YOUR TASKS:
A – Repeat the passage of the Jamaica history text from "Esquivel arrived in" up to and including "by the Spanish.", copying it word for word.
B – According to the Jamaica history text, in what year did Spanish settlers found Villa de la Vega?

EXTRACT TO READ:
════════════════════
A Brief History
The earliest signs of people on Jamaica are the remains of
the Arawak, an Amerindian society that originated on the north coast of
South America. Arawak peoples migrated to various Caribbean islands,
arriving in Jamaica by the beginning of the eighth century. They were
peaceful and lived by “slash-and-burn” farming. For meat, they bred
pigs and ate iguana, both native to the island. They were highly
skilled in such manual activities as thatching and weaving. In fact,
the hammock was an Amerindian invention that remains with us today; it
is an object which, more than any other, evokes an image of a warm
sunny day on a tropical isle. The Arawak left a legacy of paintings in
places such as Runaway Caves near Discovery Bay, and shards of pottery
found at their settlements near Nueva Sevilla and Spanish Town have
added a little to our knowledge about them. Over 200 Arawak sites have
been identified, and it is said that when the Spanish arrived in
Jamaica there were approximately 100,000 Arawak living on the island.
They called Jamaica “Xaymaca” (“land of wood and water”).
Columbus and the Arrival of Europeans
Columbus first arrived in Jamaica on 5 May 1494 at Discovery
Bay, where there is now a small park in his honor. He stayed for only a
few days but returned in 1502, landing here when the ships of his fleet
became unserviceable; he waited at St. Ann’s Bay for help to arrive
from Cuba. After the death of Columbus in 1505, Jamaica became the
property of his son Diego, who dispatched Don Juan de Esquivel to the
island as Governor.
Esquivel arrived in 1510 and created a base called Nueva
Sevilla near St. Ann’s Bay, from which he hoped to colonize the rest of
the island. The Spanish immediately began subjugating the Arawak
population, many of whom died under the yoke of oppression and of
diseases carried by the Europeans. A number of them committed suicide
rather than live the life created for them by the Spanish.
The site of Nueva Sevilla proved to be unhealthy and
mosquito-ridden, and in 1534 the Spanish founded Villa de la Vega,
today known as Spanish Town. Pig breeding was the main occupation of
these early settlers, but they also planted sugar cane and other crops
that required large numbers of laborers. The number of Arawak had
already fallen dramatically, so the Spanish began to import slaves from
Africa to work the land; the first Africans arrived in 1517.
════════════════════
RAW DATA:
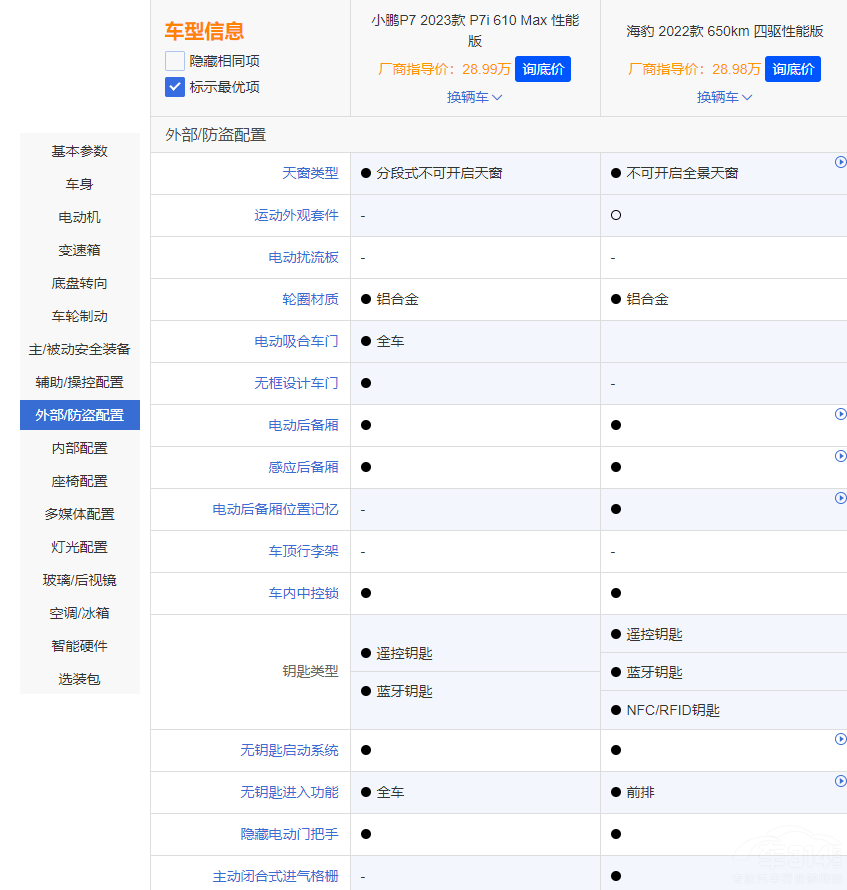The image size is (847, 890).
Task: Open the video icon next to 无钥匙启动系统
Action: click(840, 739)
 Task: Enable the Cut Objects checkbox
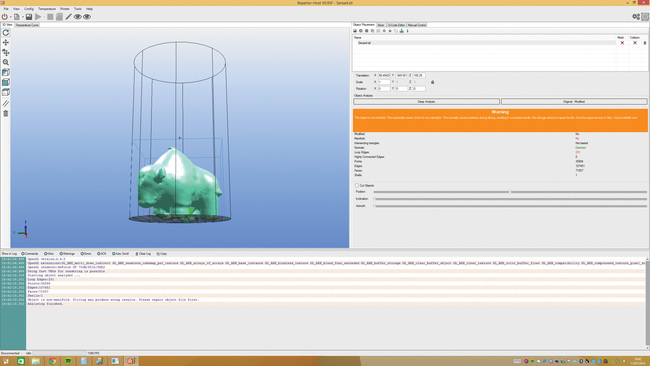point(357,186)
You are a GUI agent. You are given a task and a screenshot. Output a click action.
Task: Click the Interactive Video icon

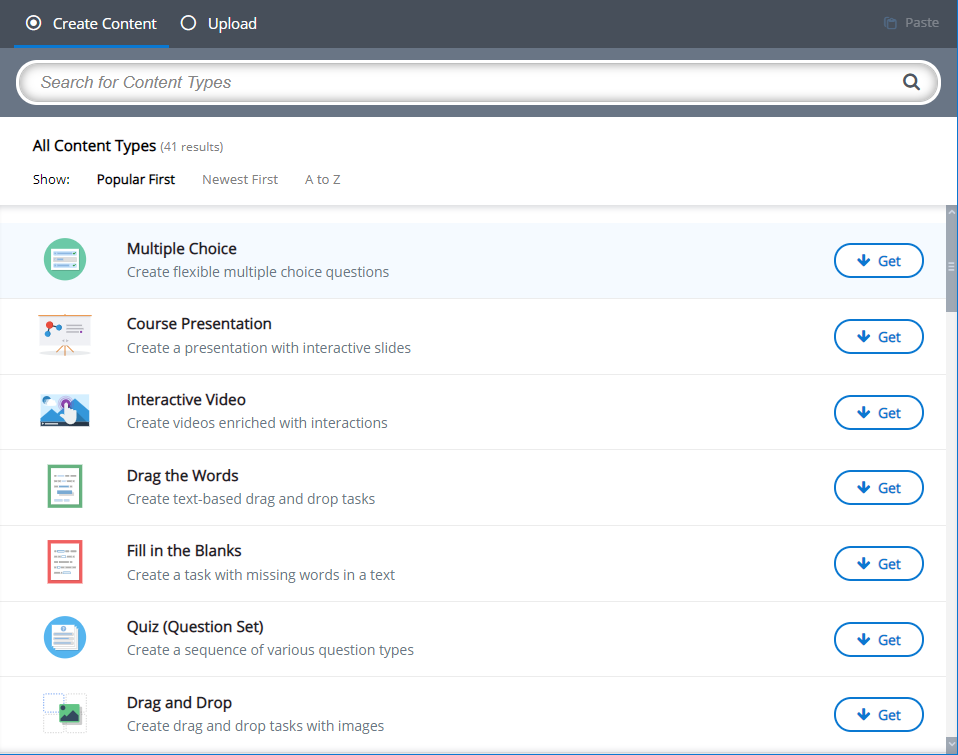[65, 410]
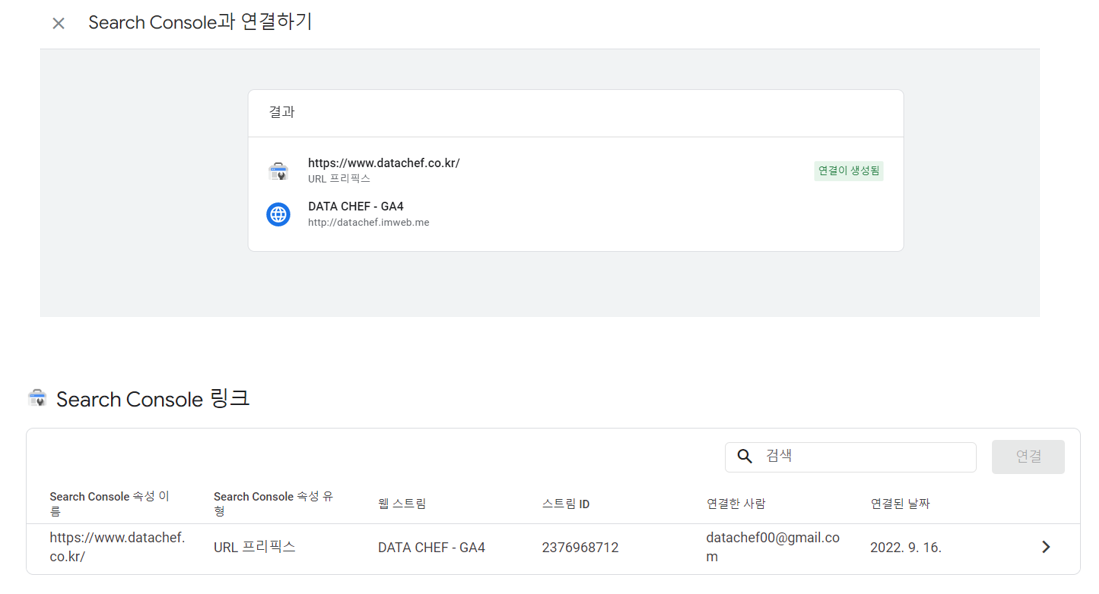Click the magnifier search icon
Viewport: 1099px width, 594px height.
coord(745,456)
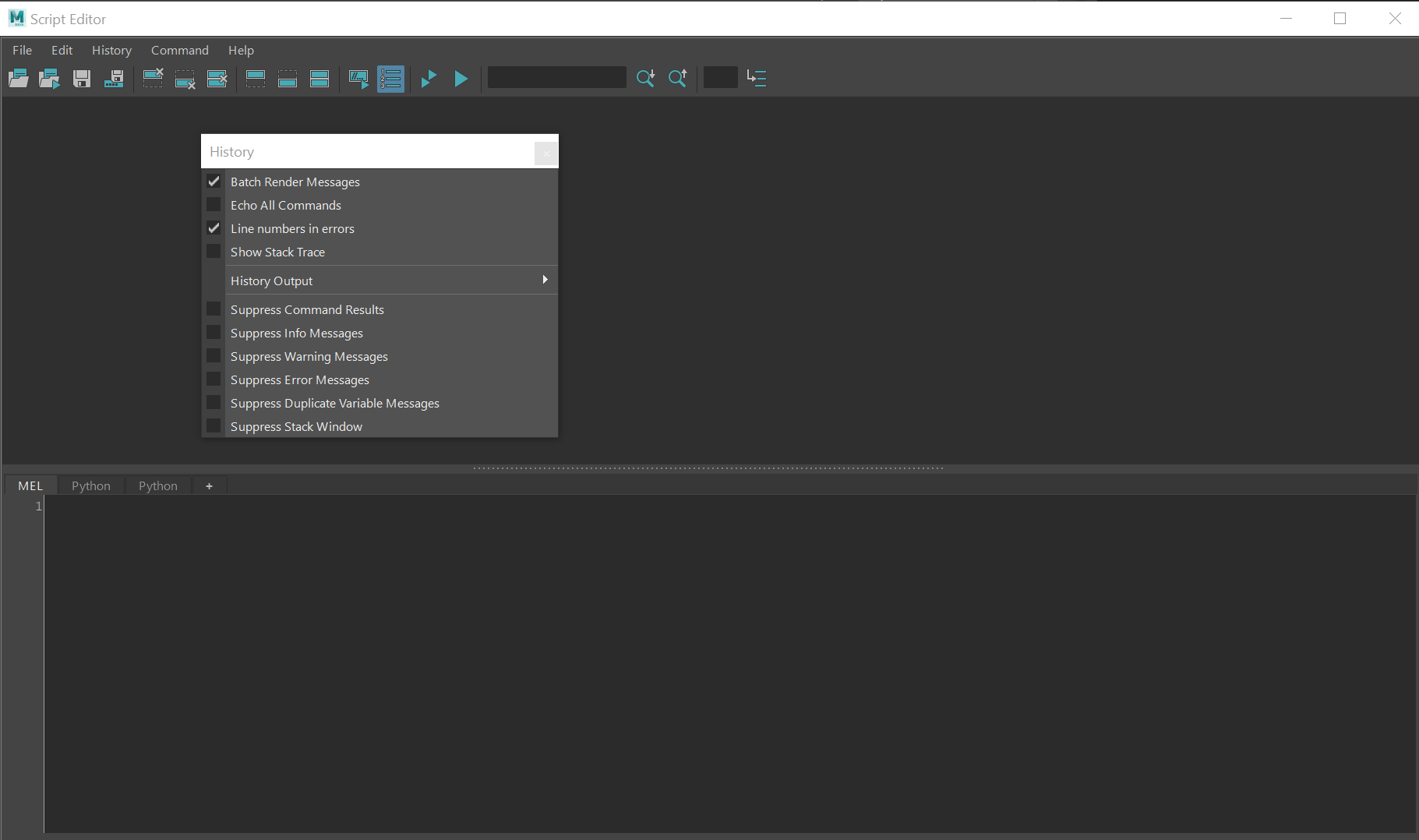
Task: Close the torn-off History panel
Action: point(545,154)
════════════════════
RESULTS IN ORDER:
A –
Esquivel arrived in 1510 and created a base called Nueva
Sevilla near St. Ann’s Bay, from which he hoped to colonize the rest of
the island. The Spanish immediately began subjugating the Arawak
population, many of whom died under the yoke of oppression and of
diseases carried by the Europeans. A number of them committed suicide
rather than live the life created for them by the Spanish.

B – 1534